EXERCISE PROMPT ->
Rewrite all of the lines below, replacing "magnifier" with "magnifying glass" and leaving everything else unchanged.

______________________________

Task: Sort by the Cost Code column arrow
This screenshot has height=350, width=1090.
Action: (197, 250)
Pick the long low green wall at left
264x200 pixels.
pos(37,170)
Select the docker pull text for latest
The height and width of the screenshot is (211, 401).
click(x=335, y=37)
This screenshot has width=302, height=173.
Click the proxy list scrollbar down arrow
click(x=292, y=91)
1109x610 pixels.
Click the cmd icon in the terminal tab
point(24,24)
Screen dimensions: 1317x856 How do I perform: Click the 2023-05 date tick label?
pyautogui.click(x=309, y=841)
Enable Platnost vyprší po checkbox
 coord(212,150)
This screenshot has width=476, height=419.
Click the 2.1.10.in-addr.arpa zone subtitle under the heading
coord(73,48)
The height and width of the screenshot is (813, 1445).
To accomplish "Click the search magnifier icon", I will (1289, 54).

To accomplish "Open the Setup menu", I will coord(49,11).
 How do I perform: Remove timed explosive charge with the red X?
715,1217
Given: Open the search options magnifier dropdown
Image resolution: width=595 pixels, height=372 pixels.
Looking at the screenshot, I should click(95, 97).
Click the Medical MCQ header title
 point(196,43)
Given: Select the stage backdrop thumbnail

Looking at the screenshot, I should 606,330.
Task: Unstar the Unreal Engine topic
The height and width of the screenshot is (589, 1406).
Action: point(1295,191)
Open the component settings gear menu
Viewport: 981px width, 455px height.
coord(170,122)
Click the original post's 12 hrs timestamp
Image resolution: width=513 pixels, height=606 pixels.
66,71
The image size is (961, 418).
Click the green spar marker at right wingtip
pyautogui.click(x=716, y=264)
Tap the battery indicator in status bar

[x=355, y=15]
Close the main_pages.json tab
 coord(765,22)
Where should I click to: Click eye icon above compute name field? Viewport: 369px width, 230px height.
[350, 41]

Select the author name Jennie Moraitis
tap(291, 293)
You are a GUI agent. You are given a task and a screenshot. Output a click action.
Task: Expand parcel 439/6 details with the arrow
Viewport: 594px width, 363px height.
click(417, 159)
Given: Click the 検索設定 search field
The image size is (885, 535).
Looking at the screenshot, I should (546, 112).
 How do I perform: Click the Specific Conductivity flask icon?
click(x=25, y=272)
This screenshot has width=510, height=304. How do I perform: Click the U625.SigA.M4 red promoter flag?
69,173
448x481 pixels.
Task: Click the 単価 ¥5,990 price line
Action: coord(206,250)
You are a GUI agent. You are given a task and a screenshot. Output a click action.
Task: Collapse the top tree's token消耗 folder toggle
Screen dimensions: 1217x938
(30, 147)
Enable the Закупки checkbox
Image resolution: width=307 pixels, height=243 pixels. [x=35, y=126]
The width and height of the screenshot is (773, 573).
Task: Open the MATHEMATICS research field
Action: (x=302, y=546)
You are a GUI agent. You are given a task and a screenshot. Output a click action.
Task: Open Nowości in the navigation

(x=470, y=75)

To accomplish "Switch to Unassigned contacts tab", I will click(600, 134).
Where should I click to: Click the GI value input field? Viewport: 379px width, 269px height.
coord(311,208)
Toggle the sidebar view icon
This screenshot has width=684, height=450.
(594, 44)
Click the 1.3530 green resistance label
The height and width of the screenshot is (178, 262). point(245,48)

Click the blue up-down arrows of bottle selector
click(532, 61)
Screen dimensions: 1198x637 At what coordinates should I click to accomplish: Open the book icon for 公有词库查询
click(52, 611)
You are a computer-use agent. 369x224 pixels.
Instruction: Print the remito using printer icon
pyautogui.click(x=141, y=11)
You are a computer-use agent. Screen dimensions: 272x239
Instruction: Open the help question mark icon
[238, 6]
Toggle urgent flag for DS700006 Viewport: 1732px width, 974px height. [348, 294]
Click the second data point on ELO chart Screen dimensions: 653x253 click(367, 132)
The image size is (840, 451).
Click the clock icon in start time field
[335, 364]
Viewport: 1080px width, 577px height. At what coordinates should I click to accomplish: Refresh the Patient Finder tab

______________________________

COMPLETED TASK ->
Task: Sort by the Cost Code column arrow
This screenshot has height=350, width=1090.
Action: (197, 250)
Pick the long low green wall at left
264x200 pixels.
pos(37,170)
Select the docker pull text for latest
The height and width of the screenshot is (211, 401).
click(x=335, y=37)
This screenshot has width=302, height=173.
Click the proxy list scrollbar down arrow
click(x=292, y=91)
1109x610 pixels.
Click the cmd icon in the terminal tab
point(24,24)
Screen dimensions: 1317x856 How do I perform: Click the 2023-05 date tick label?
pyautogui.click(x=309, y=841)
Enable Platnost vyprší po checkbox
 coord(212,150)
This screenshot has width=476, height=419.
Click the 2.1.10.in-addr.arpa zone subtitle under the heading
coord(73,48)
The height and width of the screenshot is (813, 1445).
To accomplish "Click the search magnifying glass icon", I will (1289, 54).

To accomplish "Open the Setup menu", I will coord(49,11).
 How do I perform: Remove timed explosive charge with the red X?
715,1217
Given: Open the search options magnifying glass dropdown
Image resolution: width=595 pixels, height=372 pixels.
Looking at the screenshot, I should click(95, 97).
Click the Medical MCQ header title
 point(196,43)
Given: Select the stage backdrop thumbnail

Looking at the screenshot, I should 606,330.
Task: Unstar the Unreal Engine topic
The height and width of the screenshot is (589, 1406).
Action: point(1295,191)
Open the component settings gear menu
Viewport: 981px width, 455px height.
coord(170,122)
Click the original post's 12 hrs timestamp
Image resolution: width=513 pixels, height=606 pixels.
66,71
The image size is (961, 418).
Click the green spar marker at right wingtip
pyautogui.click(x=716, y=264)
Tap the battery indicator in status bar

[x=355, y=15]
Close the main_pages.json tab
 coord(765,22)
Where should I click to: Click eye icon above compute name field? Viewport: 369px width, 230px height.
[350, 41]

Select the author name Jennie Moraitis
tap(291, 293)
You are a GUI agent. You are given a task and a screenshot. Output a click action.
Task: Expand parcel 439/6 details with the arrow
Viewport: 594px width, 363px height.
click(417, 159)
Given: Click the 検索設定 search field
The image size is (885, 535).
Looking at the screenshot, I should (546, 112).
 How do I perform: Click the Specific Conductivity flask icon?
click(x=25, y=272)
This screenshot has width=510, height=304. How do I perform: Click the U625.SigA.M4 red promoter flag?
69,173
448x481 pixels.
Task: Click the 単価 ¥5,990 price line
Action: coord(206,250)
You are a GUI agent. You are given a task and a screenshot. Output a click action.
Task: Collapse the top tree's token消耗 folder toggle
Screen dimensions: 1217x938
(30, 147)
Enable the Закупки checkbox
Image resolution: width=307 pixels, height=243 pixels. [x=35, y=126]
The width and height of the screenshot is (773, 573).
Task: Open the MATHEMATICS research field
Action: (x=302, y=546)
You are a GUI agent. You are given a task and a screenshot. Output a click action.
Task: Open Nowości in the navigation

(x=470, y=75)

To accomplish "Switch to Unassigned contacts tab", I will click(600, 134).
Where should I click to: Click the GI value input field? Viewport: 379px width, 269px height.
coord(311,208)
Toggle the sidebar view icon
This screenshot has width=684, height=450.
(594, 44)
Click the 1.3530 green resistance label
The height and width of the screenshot is (178, 262). point(245,48)

Click the blue up-down arrows of bottle selector
click(532, 61)
Screen dimensions: 1198x637 At what coordinates should I click to accomplish: Open the book icon for 公有词库查询
click(52, 611)
You are a computer-use agent. 369x224 pixels.
Instruction: Print the remito using printer icon
pyautogui.click(x=141, y=11)
You are a computer-use agent. Screen dimensions: 272x239
Instruction: Open the help question mark icon
[238, 6]
Toggle urgent flag for DS700006 Viewport: 1732px width, 974px height. [348, 294]
Click the second data point on ELO chart Screen dimensions: 653x253 click(367, 132)
The image size is (840, 451).
Click the clock icon in start time field
[335, 364]
Viewport: 1080px width, 577px height. At what coordinates should I click to accomplish: Refresh the Patient Finder tab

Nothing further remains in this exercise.